* Task to complete
Pull out every line of the records that contains the word "height", matching its case exactly.

* Data for this exercise
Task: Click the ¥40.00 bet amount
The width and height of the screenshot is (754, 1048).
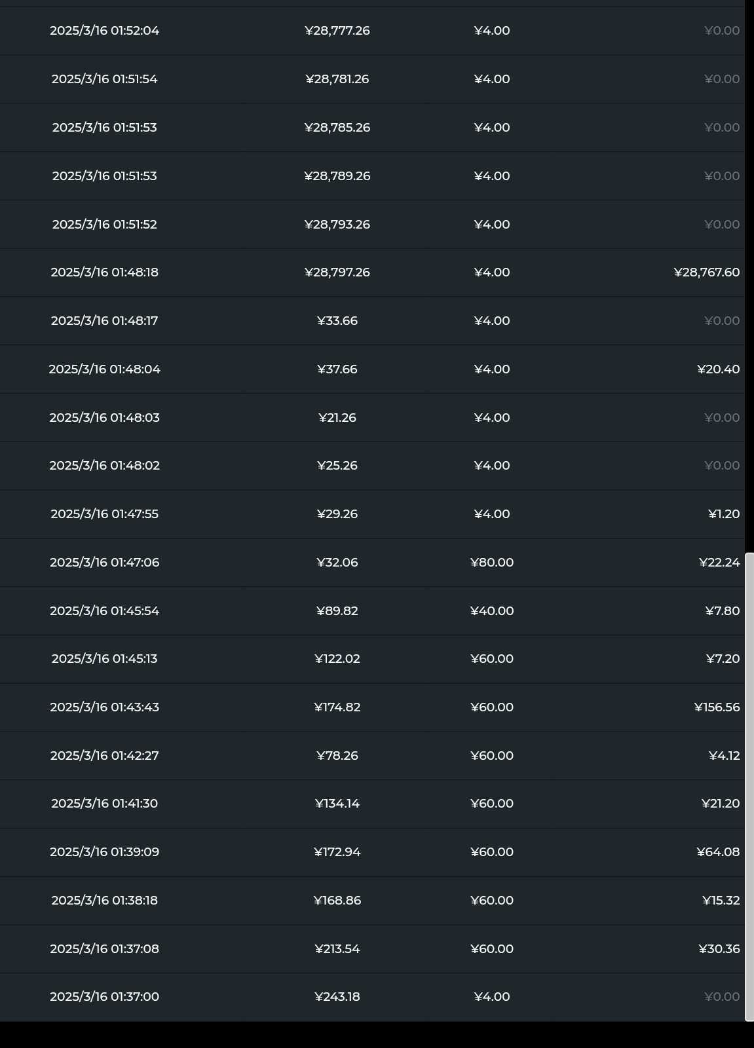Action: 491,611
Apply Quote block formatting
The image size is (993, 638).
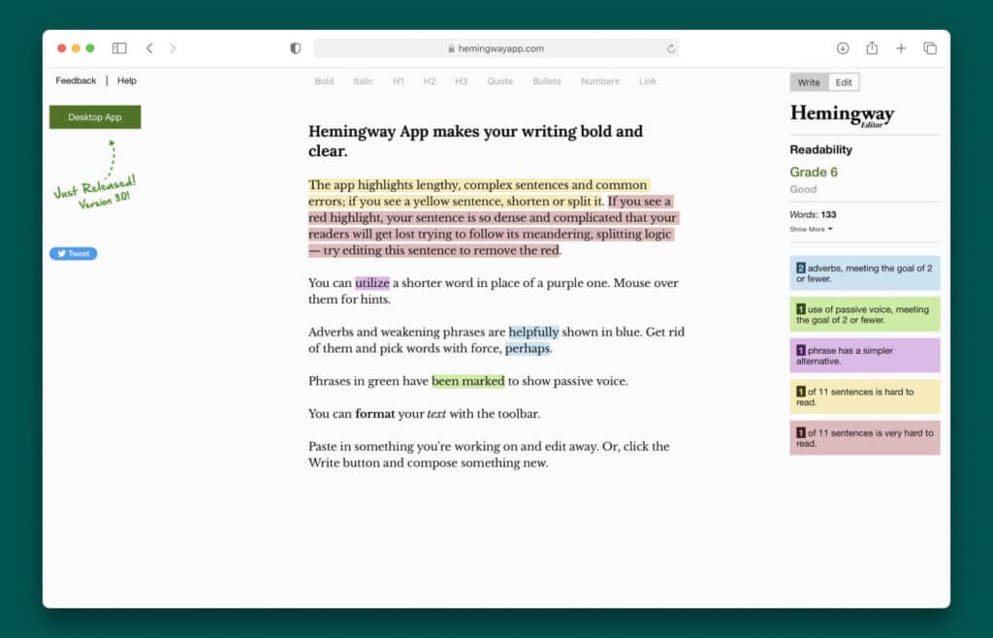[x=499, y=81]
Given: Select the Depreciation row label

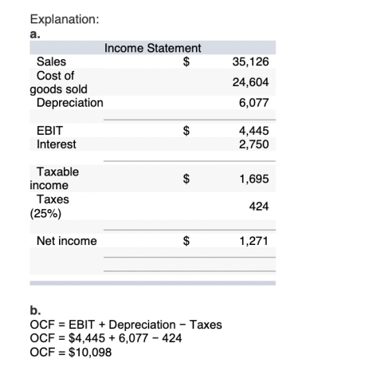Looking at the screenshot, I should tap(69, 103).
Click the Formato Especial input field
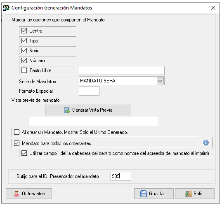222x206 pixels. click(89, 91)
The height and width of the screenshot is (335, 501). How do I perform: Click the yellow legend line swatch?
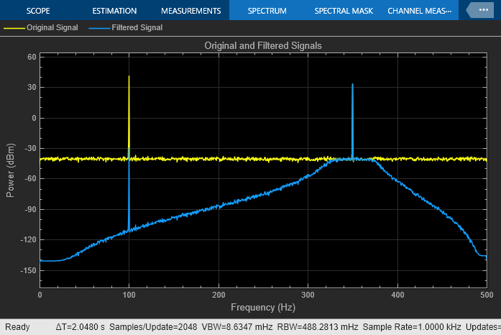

* Result for this task
The width and height of the screenshot is (754, 1048).
The height and width of the screenshot is (335, 501). How do I perform: Click the yellow legend line swatch?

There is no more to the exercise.